*** Source records ***

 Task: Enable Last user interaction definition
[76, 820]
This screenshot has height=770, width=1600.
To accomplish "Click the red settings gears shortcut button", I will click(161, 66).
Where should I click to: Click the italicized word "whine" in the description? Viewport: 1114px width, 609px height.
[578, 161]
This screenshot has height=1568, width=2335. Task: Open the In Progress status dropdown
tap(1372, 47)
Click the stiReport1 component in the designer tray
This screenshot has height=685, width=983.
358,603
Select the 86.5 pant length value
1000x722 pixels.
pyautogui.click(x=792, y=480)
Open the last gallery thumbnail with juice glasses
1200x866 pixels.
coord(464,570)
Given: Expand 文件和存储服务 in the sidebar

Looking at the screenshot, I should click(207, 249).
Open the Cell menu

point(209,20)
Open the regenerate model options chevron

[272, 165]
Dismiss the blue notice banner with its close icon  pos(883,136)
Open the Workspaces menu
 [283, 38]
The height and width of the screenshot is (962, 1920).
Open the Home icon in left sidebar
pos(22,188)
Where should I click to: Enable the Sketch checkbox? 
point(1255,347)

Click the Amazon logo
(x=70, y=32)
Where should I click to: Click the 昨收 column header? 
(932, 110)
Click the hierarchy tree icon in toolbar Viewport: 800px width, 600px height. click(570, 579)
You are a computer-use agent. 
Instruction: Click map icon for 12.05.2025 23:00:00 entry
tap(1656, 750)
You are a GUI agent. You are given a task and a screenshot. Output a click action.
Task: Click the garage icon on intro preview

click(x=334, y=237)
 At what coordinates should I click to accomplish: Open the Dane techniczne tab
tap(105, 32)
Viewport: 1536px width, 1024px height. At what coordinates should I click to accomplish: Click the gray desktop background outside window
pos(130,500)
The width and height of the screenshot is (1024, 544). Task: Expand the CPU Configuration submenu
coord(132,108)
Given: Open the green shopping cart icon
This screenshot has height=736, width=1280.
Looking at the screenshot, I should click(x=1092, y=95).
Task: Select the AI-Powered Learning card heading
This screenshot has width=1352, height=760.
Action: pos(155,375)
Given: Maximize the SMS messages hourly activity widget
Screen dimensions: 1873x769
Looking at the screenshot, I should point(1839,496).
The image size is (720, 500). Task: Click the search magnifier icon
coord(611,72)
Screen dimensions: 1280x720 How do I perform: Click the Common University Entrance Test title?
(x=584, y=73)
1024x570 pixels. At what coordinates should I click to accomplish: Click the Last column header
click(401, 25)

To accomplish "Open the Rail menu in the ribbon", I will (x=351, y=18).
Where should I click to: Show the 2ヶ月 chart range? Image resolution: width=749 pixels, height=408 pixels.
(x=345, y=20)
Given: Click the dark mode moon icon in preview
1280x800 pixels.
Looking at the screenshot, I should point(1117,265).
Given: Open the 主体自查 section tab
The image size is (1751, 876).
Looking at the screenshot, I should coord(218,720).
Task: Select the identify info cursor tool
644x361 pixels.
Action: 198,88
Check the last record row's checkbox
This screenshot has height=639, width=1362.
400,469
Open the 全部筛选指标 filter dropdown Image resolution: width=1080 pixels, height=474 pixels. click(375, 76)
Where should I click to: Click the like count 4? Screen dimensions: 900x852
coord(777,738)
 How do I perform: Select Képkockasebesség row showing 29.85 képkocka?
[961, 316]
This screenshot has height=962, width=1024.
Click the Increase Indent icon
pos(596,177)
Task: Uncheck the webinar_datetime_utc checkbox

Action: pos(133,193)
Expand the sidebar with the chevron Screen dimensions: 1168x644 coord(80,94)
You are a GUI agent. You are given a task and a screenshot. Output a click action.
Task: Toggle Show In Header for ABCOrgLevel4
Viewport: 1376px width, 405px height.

*** End of Source records ***

#### Goal of the exercise
Return, with no change at all, every line in the entries above from the line containing "This screenshot has height=736, width=1280." through the line containing "Given: Click the".

#### Answer
This screenshot has height=736, width=1280.
Looking at the screenshot, I should click(x=1092, y=95).
Task: Select the AI-Powered Learning card heading
This screenshot has width=1352, height=760.
Action: pos(155,375)
Given: Maximize the SMS messages hourly activity widget
Screen dimensions: 1873x769
Looking at the screenshot, I should point(1839,496).
The image size is (720, 500). Task: Click the search magnifier icon
coord(611,72)
Screen dimensions: 1280x720 How do I perform: Click the Common University Entrance Test title?
(x=584, y=73)
1024x570 pixels. At what coordinates should I click to accomplish: Click the Last column header
click(401, 25)

To accomplish "Open the Rail menu in the ribbon", I will (x=351, y=18).
Where should I click to: Show the 2ヶ月 chart range? Image resolution: width=749 pixels, height=408 pixels.
(x=345, y=20)
Given: Click the dark mode moon icon in preview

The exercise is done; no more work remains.